Supplied data:
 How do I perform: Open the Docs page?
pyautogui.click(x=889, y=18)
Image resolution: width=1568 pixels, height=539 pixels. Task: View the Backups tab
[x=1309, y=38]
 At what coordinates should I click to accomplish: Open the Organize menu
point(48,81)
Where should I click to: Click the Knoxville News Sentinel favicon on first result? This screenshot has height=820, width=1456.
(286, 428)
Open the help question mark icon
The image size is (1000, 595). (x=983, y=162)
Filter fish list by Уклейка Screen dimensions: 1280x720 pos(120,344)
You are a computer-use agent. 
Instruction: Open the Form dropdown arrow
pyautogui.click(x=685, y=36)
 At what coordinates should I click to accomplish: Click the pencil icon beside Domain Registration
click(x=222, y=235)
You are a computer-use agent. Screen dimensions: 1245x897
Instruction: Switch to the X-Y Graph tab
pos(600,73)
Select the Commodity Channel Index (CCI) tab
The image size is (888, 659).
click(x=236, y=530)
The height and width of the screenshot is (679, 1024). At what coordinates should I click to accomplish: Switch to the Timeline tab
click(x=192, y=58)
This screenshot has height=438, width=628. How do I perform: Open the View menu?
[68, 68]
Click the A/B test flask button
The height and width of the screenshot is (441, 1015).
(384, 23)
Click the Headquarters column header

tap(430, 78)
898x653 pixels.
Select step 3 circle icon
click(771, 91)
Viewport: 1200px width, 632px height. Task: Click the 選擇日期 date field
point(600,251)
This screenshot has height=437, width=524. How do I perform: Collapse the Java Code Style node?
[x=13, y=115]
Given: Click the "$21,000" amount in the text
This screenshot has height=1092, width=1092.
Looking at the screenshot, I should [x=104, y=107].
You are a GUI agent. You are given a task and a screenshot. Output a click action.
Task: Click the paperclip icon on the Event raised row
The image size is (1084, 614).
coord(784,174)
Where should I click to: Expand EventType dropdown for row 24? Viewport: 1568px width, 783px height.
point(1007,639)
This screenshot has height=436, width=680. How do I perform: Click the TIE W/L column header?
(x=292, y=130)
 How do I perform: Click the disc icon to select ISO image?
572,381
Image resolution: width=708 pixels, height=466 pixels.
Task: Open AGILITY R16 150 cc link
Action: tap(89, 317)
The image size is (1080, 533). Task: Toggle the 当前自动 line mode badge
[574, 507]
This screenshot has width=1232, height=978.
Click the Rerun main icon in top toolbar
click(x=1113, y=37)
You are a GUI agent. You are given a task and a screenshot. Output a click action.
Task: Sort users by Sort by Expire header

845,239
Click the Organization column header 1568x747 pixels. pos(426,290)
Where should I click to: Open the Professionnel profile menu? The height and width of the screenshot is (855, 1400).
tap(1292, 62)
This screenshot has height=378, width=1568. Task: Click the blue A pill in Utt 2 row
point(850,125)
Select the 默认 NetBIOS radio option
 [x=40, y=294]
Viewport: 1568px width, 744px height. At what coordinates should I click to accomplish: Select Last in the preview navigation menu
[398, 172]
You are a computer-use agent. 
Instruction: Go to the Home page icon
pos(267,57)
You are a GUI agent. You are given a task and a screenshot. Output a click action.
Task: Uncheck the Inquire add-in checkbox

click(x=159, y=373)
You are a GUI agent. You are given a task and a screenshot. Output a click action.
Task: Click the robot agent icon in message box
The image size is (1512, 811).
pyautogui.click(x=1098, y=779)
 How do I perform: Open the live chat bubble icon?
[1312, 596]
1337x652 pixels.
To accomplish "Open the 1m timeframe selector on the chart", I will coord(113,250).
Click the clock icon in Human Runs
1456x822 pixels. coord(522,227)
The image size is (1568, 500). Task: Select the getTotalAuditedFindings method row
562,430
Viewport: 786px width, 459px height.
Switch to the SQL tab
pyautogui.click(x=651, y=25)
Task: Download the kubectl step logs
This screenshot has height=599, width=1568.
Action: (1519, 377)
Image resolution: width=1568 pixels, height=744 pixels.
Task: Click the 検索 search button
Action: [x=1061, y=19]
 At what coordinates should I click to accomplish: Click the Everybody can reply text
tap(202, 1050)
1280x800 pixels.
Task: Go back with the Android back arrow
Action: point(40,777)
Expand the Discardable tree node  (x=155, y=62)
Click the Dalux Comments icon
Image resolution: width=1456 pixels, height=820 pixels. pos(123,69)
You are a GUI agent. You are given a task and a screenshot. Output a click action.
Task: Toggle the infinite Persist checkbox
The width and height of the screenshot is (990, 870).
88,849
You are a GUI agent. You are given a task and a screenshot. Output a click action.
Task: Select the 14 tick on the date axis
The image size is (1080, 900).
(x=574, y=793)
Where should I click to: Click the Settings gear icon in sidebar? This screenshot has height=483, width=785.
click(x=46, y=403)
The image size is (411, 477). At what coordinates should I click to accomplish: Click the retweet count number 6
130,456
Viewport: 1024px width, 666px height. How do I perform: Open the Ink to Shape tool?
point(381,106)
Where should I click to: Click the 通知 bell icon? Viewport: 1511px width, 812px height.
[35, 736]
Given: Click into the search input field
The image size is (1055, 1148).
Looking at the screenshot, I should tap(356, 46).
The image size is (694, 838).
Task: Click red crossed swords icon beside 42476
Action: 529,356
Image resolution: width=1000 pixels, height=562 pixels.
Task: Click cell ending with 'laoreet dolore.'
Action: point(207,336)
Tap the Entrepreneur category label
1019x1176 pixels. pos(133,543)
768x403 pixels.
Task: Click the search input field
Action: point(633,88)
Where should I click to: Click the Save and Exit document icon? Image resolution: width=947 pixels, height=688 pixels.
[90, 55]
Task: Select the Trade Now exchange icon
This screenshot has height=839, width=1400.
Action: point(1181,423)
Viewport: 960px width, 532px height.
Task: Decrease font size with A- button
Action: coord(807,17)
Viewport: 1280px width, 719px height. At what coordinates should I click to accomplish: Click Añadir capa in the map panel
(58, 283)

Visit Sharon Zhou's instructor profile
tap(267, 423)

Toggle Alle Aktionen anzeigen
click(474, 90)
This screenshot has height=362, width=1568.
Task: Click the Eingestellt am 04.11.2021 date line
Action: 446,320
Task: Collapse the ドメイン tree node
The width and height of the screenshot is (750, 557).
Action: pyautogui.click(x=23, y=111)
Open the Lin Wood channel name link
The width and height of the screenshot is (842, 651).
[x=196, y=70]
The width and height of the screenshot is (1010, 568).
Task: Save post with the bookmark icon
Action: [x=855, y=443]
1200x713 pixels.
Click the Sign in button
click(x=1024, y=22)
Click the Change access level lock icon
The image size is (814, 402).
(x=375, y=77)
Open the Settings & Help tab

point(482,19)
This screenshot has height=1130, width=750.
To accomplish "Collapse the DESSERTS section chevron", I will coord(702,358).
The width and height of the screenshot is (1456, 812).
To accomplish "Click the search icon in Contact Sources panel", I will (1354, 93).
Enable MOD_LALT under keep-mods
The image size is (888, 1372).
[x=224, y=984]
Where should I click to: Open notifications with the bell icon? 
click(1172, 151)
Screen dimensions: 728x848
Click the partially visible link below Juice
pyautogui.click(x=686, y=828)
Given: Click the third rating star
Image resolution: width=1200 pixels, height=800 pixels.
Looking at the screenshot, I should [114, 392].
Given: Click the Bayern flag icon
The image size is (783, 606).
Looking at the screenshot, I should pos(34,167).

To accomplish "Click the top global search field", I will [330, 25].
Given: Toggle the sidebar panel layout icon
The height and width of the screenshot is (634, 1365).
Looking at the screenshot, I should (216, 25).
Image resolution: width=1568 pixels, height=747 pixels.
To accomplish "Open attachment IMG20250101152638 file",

The task: Find "will" in the data above. Report each line where it appears.

Worked solution:
To accomplish "Open the 1m timeframe selector on the chart", I will coord(113,250).
To accomplish "Collapse the DESSERTS section chevron", I will coord(702,358).
To accomplish "Click the search icon in Contact Sources panel", I will (1354, 93).
To accomplish "Click the top global search field", I will [330, 25].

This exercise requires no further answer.